Les échéances à venir, notamment un eurobond de 315 millions USD en juin 2025, représentent un défi supplémentaire. Fitch note cependant que le Gabon a historiquement respecté ses engagements envers les investisseurs internationaux, un point positif dans un contexte autrement difficile.
Un avenir incertain malgré des atouts
Malgré ces défis, le Gabon conserve certains atouts, comme un PIB par habitant relativement élevé et des réformes fiscales en cours, telles que la facturation numérique obligatoire. Ces efforts pourraient renforcer les recettes fiscales non pétrolières, mais les bénéfices risquent d’être éclipsés par la baisse des revenus pétroliers et les pressions sociales.
L’évaluation de Fitch met en lumière les faiblesses structurelles persistantes de l’économie gabonaise et l’urgence de réformes. La capacité du pays à répondre à ces défis déterminera son avenir économique et financier dans les années à venir.
Enjeux pour l’avenir
Pour améliorer sa situation, le Gabon devra :
- Réduire ses arriérés afin de rétablir la confiance des créanciers internationaux.
- Diversifier ses revenus pour limiter sa dépendance au secteur pétrolier.

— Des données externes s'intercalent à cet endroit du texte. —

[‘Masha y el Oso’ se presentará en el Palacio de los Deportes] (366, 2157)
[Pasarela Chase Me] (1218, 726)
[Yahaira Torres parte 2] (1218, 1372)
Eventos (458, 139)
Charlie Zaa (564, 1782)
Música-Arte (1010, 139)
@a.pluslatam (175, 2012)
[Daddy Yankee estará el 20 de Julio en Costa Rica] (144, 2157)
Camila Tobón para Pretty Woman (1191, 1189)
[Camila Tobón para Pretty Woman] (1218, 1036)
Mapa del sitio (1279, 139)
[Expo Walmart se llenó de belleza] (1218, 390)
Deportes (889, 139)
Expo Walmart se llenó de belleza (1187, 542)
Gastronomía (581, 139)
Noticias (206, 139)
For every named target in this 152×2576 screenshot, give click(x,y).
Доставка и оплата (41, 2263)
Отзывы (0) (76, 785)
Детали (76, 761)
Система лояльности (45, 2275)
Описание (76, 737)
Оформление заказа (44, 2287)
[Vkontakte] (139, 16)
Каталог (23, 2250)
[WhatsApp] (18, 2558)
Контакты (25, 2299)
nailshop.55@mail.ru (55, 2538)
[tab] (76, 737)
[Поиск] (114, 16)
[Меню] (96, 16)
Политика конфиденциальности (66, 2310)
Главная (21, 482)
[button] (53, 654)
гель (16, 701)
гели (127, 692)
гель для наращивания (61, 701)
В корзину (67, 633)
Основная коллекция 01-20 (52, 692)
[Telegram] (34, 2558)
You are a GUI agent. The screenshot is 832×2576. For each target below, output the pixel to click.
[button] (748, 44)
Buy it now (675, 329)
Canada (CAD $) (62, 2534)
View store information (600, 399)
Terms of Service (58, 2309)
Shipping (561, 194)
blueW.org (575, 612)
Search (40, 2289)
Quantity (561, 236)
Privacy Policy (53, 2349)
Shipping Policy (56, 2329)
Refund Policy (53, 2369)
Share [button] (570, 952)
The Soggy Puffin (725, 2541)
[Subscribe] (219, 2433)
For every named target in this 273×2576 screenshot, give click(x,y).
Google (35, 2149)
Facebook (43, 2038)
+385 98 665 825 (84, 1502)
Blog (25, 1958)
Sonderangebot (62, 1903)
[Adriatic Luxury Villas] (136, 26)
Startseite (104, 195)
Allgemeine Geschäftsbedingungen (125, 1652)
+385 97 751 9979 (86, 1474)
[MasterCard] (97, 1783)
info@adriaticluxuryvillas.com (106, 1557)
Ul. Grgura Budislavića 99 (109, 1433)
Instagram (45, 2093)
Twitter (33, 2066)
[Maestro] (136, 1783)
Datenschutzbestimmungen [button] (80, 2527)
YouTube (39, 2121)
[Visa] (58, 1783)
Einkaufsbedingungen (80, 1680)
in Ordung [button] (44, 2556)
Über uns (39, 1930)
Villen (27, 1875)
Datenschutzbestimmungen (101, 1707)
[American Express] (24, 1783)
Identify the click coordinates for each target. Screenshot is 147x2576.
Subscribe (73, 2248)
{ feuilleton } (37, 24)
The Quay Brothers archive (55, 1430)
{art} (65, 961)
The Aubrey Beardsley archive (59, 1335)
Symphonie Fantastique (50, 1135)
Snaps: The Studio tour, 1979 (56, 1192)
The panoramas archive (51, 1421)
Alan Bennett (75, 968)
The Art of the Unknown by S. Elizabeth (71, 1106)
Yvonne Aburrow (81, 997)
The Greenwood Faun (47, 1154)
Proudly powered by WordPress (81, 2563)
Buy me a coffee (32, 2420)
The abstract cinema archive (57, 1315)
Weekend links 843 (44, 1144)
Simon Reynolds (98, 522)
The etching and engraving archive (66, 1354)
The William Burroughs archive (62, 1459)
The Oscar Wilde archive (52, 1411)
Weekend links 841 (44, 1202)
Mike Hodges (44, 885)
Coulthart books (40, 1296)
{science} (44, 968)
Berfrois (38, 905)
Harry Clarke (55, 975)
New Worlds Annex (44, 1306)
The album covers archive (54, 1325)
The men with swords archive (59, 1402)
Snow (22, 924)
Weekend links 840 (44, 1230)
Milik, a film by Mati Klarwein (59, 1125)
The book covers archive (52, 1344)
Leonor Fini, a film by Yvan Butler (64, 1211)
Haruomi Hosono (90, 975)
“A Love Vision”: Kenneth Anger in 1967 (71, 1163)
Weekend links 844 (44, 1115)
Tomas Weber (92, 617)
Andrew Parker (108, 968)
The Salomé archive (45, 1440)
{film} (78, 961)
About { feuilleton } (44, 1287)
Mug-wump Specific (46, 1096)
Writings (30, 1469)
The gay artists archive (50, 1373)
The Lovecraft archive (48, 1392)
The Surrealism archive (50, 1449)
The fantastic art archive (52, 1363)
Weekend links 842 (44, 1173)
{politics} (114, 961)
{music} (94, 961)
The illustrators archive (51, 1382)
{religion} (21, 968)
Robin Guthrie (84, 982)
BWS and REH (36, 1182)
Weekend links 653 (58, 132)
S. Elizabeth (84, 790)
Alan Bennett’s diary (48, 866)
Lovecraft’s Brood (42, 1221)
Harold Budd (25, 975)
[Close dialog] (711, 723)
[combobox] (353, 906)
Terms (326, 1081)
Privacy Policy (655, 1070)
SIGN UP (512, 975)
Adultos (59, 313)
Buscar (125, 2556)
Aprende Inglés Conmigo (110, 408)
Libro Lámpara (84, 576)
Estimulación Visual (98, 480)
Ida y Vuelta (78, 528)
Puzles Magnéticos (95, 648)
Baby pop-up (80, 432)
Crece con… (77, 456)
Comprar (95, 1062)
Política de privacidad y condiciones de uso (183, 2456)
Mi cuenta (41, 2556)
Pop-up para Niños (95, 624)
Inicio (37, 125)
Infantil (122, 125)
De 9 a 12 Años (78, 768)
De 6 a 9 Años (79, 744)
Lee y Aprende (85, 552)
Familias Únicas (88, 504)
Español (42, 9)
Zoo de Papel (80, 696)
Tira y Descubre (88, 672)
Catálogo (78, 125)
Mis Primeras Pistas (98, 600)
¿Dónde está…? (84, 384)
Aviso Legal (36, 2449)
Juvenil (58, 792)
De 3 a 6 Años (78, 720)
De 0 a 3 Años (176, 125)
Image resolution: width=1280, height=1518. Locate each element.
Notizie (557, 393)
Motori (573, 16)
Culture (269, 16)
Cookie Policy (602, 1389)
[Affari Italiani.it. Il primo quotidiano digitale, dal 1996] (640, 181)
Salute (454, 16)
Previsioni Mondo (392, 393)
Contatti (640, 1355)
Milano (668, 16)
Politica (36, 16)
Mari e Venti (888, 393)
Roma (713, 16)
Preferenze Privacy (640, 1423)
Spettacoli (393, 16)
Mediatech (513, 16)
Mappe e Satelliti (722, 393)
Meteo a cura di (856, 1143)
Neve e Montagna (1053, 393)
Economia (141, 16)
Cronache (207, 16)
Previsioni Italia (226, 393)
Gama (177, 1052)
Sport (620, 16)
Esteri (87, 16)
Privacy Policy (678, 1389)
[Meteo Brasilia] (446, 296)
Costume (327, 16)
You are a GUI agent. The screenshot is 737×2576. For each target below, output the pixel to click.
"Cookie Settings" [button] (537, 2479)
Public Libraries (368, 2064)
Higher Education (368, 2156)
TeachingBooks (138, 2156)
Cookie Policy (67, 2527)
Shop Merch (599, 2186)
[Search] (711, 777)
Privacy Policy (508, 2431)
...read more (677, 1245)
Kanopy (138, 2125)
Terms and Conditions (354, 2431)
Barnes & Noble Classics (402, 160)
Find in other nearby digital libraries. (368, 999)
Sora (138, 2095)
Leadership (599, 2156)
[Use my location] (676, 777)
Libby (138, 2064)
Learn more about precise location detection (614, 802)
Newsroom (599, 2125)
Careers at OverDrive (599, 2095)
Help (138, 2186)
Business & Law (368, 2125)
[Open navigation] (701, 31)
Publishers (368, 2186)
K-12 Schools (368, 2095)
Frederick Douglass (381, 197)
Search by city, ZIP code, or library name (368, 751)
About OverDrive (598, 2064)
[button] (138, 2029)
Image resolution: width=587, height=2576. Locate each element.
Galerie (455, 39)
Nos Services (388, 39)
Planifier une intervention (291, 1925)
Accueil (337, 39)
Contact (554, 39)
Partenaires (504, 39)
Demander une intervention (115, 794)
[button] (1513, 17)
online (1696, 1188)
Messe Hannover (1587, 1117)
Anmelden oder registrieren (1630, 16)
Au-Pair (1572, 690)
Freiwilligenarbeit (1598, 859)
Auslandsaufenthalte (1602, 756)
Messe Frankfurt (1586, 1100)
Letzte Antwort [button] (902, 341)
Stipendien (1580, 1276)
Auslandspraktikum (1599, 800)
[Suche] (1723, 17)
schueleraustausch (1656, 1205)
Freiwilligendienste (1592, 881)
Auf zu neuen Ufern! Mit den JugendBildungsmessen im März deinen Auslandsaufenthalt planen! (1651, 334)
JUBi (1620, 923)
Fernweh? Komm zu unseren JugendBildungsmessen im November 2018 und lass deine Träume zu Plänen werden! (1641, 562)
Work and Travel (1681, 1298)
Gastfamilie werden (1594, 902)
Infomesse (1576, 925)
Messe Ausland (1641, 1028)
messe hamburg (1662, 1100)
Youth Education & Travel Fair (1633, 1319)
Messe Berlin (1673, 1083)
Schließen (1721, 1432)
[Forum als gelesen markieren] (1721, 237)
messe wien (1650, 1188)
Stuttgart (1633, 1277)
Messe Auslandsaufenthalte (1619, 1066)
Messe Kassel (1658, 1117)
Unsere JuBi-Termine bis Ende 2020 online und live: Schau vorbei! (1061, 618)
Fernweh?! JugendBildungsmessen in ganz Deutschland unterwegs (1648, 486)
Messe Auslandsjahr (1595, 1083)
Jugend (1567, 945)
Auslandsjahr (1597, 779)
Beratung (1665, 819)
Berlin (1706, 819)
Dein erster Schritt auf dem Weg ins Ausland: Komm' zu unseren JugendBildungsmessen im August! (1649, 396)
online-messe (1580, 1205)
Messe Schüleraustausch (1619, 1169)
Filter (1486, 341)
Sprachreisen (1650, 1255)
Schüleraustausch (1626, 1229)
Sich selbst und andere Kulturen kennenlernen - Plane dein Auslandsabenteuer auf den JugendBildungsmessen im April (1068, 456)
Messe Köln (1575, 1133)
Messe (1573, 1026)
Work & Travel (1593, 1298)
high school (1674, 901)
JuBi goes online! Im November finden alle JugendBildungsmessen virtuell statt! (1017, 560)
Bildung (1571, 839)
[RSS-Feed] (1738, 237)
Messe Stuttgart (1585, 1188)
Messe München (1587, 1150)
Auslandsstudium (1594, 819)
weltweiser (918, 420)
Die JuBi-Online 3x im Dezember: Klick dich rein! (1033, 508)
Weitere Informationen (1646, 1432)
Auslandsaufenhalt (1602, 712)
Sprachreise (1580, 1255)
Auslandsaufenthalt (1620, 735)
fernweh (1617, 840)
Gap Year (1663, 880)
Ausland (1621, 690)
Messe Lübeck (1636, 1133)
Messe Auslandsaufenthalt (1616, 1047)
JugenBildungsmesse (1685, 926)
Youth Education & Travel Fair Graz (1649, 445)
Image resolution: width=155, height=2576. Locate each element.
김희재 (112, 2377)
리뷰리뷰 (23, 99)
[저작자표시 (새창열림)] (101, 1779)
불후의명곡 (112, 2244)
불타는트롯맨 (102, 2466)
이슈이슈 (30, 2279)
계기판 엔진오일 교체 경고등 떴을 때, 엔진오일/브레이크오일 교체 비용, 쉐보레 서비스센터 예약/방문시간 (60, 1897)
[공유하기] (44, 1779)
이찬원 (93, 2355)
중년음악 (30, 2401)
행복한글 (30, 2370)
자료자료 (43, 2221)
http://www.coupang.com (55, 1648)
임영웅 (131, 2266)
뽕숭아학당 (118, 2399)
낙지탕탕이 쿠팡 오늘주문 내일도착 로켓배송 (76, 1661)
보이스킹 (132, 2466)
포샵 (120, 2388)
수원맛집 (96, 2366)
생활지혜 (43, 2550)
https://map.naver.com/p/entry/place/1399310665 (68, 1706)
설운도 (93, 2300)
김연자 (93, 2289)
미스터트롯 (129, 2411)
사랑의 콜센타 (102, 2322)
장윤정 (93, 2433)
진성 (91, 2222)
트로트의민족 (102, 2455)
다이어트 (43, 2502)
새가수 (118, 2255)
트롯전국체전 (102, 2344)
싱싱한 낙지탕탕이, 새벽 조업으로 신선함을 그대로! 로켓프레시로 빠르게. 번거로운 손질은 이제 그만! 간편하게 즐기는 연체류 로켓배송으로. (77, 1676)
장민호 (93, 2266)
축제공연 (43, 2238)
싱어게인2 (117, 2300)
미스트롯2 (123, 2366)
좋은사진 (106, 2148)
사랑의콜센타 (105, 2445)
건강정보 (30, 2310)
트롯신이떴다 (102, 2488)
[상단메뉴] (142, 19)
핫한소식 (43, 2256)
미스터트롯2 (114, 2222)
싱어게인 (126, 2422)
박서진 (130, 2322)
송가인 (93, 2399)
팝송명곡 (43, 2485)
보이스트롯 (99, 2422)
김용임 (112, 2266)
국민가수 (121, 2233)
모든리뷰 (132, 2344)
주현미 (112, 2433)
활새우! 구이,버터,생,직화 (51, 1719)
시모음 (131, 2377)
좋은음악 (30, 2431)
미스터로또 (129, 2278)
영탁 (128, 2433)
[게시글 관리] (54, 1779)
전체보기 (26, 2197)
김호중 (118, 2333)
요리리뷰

- Mettre en place des réformes structurelles dans le cadre d’un éventuel programme du FMI.
Cette dégradation de la note souveraine constitue un signal d’alarme pour le Gabon, soulignant l’urgence de réformes économiques et politiques pour rétablir la confiance des investisseurs et garantir une stabilité à long terme. Le scrutin présidentiel d’avril 2025 pourrait également influencer l’orientation des politiques économiques futures.